At Coppin's Royal Haymarket Theatre, Mr. Charles Dillon has been drawing large houses by his masterly delineation of Macbeth. His version of the character differs so much from that of Mr. G.V. Brooke, to which our Melbourne audiences were accustomed, as to have attracted great notice, Mr. Dillon's acting having by many the preference assigned to it over that of Mr. Brooke. "Louis the Eleventh," and "The Lady of St. Tropez," have also been produced at this theatre, and Mr. Dillon has drawn large houses by the. He is not taking the part of George Maurice in the "Lady of St. Tropez."

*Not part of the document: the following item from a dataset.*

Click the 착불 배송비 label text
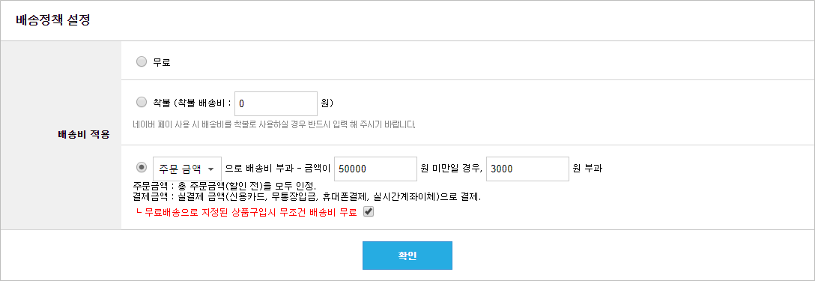This screenshot has width=815, height=281. (193, 103)
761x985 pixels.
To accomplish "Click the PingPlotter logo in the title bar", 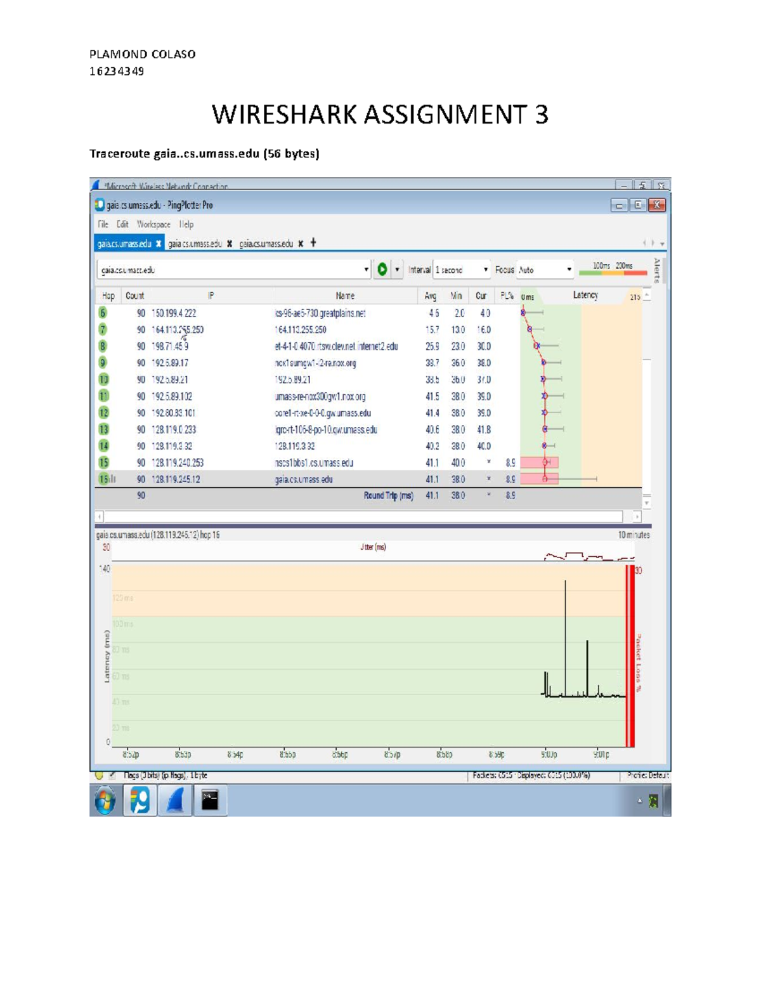I will coord(99,204).
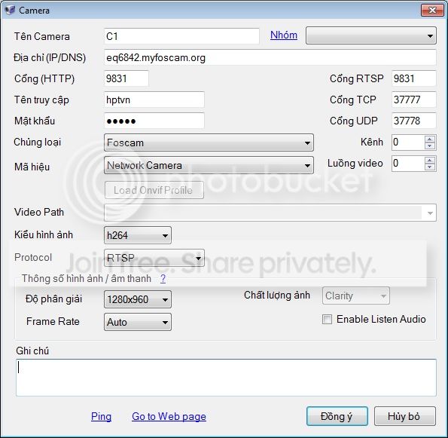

The Grand German Gymnastic and Musical Festival was held at Cremorne on Monday, the 24th of November. About threee thousand persons attended. The competition for the prizes was great. His Excellency Sir Henry Barkly attended, and remained a considerable time. Wrestling and singing, music and dancing, illuminations and fireworks alternated, and the entertainment was altogether one of high festive glee. This was the first "Turaverein" ever celebrated in the Australian colonies.
M. Molique's oratorio, "Abraham," has been produced within the last few days at the Exhibition Building by the Philharmonic Society, under the direction of Mr. C.E. Horsley. It is new to the colony, but its performance is highly spoken of. This society's programmes exhibit marked improvement of late, and is more than ever patronised.